# Direction A
Put the lines of the records into a numbered list, from the line with "Task: Click the undo arrow icon" up to and including the last line of the records, and skip blank lines. Leave the pictures out of the answer.

# Document section
-- BEGIN --

The Bharti Foundation’s educational programmes aimed at India’s poorest people could dramatically improve their lives, and change attitudes towards women.

If there is one thing that a philanthropist wants, it’s bang for their buck. One way to increase the chances that your money does real good is to address a problem where the possibility of success is great, and it’ll be clear what success looks like.

Take, for example, literacy rates among the underprivileged in India – and especially among girls. Female literacy there is appallingly low. Nationwide, just two-thirds of women can read and write, a number that falls to just half in the north-west state of Rajasthan.

It’s often said that the low educational standards reached by girls in the country amplify the view that some have of women as less valuable than men – something which in turn is said to fuel the shockingly high rape rates, the prevalence of child marriages in some regions and the number of girls that are aborted: in Rajasthan there are only 883 girls aged under six for every 1,000 boys.

India was ranked 105th out of 135 countries in the World Economic Forum’s Global Gender Gap Index in 2012, and a Trust Law survey last year found India to be the worst G20 country in which to be a woman.

Education, then, is a big problem. And so when the Mittal family, the founders of the Bharti conglomerate that is best known for owning the Airtel mobile phone company, set up a charitable foundation in 2000, they knew that they wanted to work in education. At first they took a broad-spectrum approach, looking at both grassroots schooling and higher education.

They gave $5 million (€3.7 million) to the Indian Institute of Technology in Delhi to fund technology education and PhDs, and a further $1 million to a centre for telecom research. This focus remains, and in 2012 the Bharti Institute of Public Policy opened at the Indian School of Business.

But the work the family is most proud of is its flagship Satya Bharti School Programme, whose motto is: “To help underprivileged children and young people of our country realise their potential.” It operates in states with what it calls a “discouraging male-female ratio” and tries to encourage higher rates of attendance at school for girls. Some of the solutions are simple: to have a separate toilet for girls, for example, and to have one female teacher in each shift.

-- END --

# Direction B
In the passage on the Bharti Foundation, what things are said to be fueled by the view of women as less valuable than men?

# Extracted data

-- BEGIN --

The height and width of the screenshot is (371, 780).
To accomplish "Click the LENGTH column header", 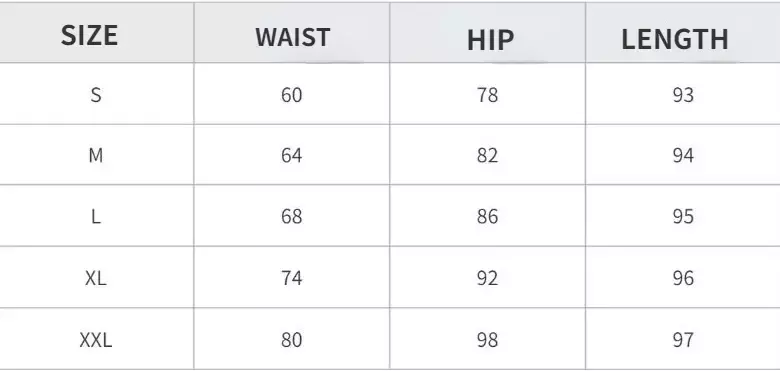I will tap(675, 39).
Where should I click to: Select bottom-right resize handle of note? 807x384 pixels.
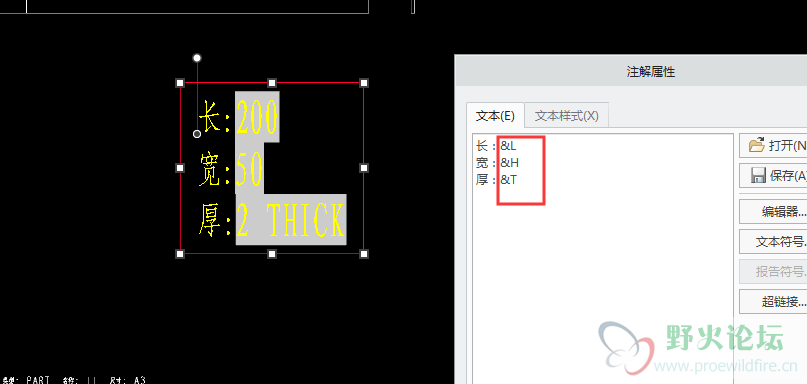coord(364,254)
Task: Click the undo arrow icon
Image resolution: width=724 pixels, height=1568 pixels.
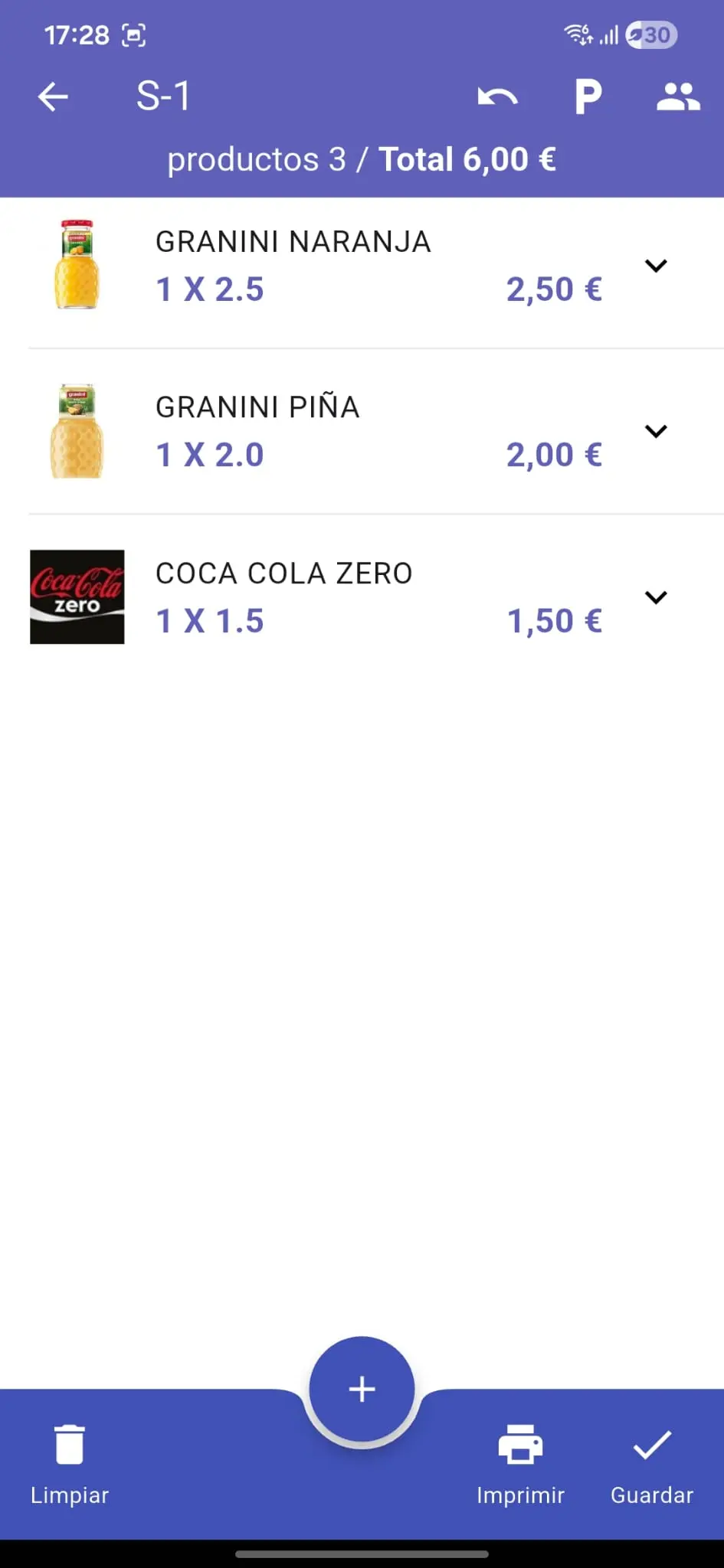Action: [497, 96]

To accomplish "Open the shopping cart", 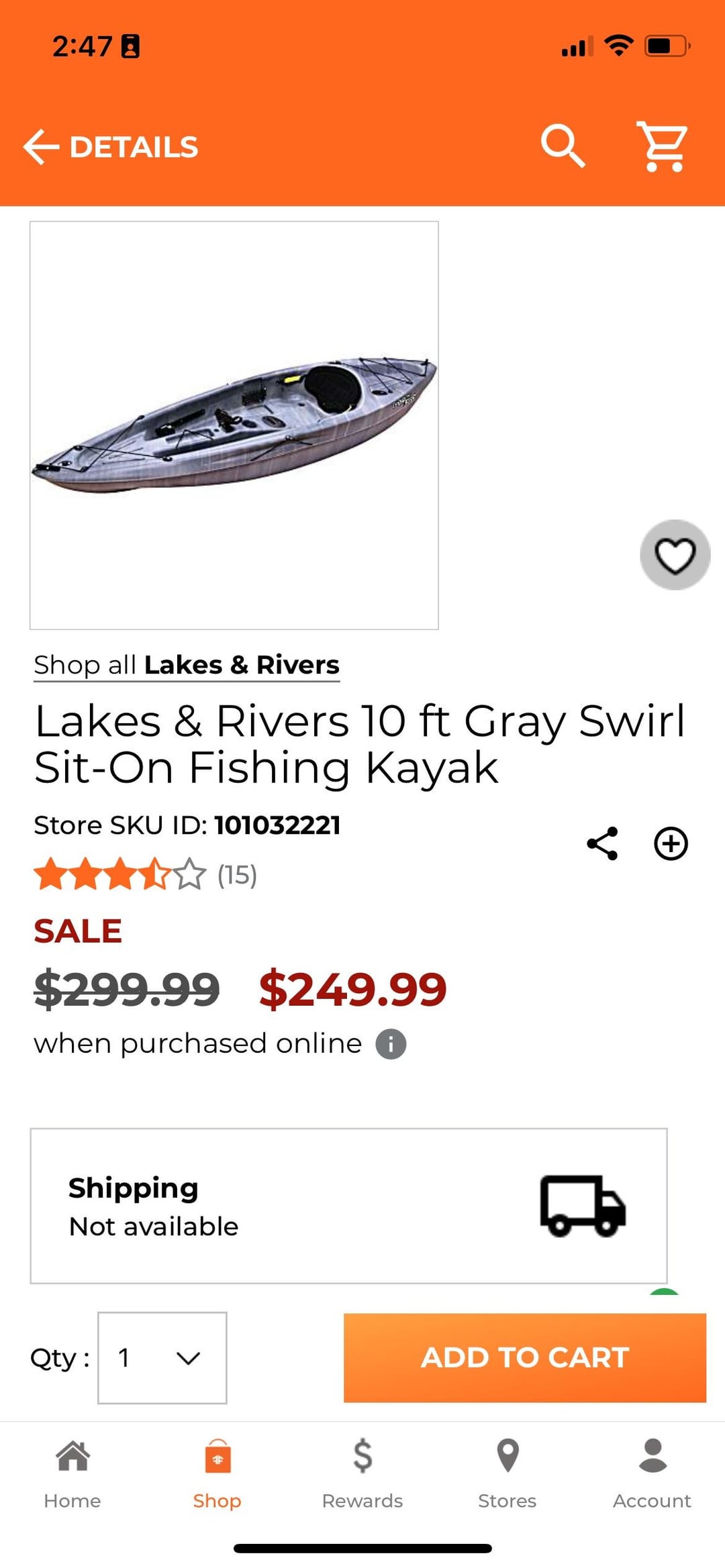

-- END --

# Final answer A
1. Task: Click the undo arrow icon
2. Image resolution: width=724 pixels, height=1568 pixels.
3. Action: [497, 96]
4. To accomplish "Open the shopping cart", 

# Final answer B
- The shockingly high rape rates
- The prevalence of child marriages in some regions
- The number of girls that are aborted